**INSTRUCTIONS FOR THE TASK**
Scan the data beneath this task and copy each line that includes "toolbar".
☆ ☆ ☆ ☆ ☆
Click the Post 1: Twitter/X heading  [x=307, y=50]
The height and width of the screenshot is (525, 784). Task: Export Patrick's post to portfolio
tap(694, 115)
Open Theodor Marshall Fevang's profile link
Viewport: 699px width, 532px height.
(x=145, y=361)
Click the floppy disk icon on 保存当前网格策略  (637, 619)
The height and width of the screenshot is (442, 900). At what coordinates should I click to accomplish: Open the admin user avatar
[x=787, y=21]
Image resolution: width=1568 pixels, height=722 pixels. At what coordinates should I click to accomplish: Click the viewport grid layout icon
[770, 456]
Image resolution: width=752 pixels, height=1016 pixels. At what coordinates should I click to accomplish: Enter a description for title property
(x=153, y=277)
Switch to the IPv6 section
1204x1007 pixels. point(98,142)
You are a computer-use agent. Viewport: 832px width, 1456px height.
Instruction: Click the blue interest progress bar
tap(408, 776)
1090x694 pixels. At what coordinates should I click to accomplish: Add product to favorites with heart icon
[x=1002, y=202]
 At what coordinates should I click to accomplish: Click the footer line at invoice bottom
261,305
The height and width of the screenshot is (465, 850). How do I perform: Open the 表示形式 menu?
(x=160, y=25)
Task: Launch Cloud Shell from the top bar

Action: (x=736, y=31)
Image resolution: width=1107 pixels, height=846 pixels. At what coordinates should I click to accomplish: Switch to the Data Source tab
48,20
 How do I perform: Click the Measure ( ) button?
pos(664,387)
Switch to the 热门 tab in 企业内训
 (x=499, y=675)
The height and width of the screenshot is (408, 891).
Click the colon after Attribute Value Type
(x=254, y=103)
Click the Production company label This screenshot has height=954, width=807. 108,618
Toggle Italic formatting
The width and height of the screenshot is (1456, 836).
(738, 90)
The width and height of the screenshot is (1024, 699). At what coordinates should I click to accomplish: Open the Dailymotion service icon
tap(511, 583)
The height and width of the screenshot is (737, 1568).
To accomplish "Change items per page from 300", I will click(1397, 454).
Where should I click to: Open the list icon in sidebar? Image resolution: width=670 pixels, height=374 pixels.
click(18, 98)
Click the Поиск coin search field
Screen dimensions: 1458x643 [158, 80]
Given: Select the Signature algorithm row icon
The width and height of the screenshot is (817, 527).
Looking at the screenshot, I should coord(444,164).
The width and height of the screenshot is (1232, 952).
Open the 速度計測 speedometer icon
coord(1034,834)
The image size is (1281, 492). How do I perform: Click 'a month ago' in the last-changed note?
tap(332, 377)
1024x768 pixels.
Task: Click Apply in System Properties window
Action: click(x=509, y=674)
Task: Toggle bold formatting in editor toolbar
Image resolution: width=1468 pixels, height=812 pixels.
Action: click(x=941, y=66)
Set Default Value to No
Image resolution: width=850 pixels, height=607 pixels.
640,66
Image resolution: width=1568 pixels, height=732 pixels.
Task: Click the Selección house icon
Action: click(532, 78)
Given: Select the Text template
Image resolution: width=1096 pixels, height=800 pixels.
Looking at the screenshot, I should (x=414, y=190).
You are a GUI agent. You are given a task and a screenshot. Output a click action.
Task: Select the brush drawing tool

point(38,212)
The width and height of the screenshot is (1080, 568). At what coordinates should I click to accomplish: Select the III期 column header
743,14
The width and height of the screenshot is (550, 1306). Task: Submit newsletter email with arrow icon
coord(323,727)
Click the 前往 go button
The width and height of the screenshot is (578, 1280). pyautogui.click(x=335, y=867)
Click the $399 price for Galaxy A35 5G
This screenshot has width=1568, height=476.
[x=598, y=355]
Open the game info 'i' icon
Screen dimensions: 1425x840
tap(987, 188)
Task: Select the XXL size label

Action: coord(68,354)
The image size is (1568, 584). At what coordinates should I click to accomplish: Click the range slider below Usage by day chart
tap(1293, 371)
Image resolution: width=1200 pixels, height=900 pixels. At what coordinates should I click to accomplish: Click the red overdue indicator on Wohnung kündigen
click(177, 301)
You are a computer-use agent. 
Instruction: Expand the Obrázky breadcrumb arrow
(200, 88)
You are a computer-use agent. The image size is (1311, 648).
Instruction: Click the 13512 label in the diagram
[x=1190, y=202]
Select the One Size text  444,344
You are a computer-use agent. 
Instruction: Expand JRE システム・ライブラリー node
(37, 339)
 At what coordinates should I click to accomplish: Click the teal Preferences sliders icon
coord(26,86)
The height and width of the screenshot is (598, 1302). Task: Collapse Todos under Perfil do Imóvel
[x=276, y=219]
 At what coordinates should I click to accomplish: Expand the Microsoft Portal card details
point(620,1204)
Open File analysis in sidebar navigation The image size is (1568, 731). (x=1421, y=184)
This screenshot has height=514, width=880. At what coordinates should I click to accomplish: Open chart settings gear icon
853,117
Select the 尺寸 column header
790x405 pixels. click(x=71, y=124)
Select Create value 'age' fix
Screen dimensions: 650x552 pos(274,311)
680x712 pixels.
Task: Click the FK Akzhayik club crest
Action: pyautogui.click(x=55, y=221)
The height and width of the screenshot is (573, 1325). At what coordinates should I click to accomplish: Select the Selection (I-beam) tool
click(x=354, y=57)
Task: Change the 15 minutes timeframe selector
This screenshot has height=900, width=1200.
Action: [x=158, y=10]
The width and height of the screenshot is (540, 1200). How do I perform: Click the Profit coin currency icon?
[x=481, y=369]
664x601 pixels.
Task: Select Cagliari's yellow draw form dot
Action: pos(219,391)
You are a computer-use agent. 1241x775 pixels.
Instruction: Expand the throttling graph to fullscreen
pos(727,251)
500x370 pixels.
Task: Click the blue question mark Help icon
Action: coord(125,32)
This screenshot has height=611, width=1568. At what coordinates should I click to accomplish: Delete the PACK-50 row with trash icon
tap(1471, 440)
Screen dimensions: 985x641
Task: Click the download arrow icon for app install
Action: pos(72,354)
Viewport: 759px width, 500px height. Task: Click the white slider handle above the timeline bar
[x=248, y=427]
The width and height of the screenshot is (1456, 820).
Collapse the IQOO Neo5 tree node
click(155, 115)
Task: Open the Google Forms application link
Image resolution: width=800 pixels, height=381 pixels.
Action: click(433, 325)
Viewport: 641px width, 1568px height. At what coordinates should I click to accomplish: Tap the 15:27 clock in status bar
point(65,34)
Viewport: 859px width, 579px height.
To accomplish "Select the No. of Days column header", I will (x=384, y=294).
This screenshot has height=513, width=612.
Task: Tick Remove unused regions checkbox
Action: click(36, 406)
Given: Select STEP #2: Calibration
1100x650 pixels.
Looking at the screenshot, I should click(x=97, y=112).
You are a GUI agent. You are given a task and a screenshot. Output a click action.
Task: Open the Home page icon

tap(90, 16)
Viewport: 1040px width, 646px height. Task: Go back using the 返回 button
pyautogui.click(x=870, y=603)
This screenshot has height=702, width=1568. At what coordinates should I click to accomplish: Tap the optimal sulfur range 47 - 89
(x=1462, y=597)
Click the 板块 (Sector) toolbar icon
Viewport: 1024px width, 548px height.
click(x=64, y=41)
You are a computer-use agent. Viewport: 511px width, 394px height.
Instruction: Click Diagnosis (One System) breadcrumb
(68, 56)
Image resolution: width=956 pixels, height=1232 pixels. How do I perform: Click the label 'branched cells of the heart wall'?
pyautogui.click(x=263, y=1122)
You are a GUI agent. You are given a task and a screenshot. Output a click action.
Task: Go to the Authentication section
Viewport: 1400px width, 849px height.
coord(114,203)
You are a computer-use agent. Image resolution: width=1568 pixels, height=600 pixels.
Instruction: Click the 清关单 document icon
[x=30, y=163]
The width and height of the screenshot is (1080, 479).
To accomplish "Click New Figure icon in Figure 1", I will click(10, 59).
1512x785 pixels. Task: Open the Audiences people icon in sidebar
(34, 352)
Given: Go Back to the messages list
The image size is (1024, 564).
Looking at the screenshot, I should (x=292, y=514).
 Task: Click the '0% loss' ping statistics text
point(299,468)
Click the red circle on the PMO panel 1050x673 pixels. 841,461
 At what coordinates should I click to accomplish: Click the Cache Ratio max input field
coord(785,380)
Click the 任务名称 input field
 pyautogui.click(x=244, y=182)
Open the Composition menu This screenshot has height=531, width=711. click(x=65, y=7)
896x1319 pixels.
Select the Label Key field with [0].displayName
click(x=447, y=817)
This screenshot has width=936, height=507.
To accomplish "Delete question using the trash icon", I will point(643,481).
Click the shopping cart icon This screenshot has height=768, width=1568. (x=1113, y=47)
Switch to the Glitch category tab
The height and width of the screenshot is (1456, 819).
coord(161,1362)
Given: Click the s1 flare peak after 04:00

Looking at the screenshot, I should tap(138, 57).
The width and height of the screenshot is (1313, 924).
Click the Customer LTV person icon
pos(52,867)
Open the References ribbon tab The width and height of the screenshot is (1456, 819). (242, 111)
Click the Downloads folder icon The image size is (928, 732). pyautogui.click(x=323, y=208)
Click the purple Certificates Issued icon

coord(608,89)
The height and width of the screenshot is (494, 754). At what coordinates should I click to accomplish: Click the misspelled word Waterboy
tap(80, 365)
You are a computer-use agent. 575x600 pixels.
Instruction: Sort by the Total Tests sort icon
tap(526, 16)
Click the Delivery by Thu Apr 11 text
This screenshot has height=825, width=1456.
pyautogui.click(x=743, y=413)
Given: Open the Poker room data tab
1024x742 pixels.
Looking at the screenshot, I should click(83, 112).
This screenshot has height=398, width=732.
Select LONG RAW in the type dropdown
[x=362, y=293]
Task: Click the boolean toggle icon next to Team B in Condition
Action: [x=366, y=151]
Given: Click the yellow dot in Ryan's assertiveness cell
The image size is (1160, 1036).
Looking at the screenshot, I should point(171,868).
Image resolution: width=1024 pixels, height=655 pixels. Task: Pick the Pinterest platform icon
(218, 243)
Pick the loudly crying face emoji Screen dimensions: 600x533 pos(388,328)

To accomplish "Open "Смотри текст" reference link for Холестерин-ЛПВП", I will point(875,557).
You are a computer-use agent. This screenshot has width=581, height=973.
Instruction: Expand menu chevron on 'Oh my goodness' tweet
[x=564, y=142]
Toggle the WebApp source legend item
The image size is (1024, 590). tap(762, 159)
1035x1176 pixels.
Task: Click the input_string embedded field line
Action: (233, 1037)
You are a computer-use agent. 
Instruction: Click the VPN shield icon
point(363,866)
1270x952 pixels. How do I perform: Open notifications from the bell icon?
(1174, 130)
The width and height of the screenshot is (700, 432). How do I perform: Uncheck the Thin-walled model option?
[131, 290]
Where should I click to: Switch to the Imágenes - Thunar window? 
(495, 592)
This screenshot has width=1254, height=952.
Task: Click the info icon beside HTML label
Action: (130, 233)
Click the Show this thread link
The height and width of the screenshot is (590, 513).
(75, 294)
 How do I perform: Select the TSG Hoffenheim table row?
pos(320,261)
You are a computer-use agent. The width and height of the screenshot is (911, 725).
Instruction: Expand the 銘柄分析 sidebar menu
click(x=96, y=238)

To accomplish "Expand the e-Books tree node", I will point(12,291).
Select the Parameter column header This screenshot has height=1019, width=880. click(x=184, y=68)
☆ ☆ ☆ ☆ ☆
**FINAL ANSWER**
Task: Toggle bold formatting in editor toolbar
Click the 板块 (Sector) toolbar icon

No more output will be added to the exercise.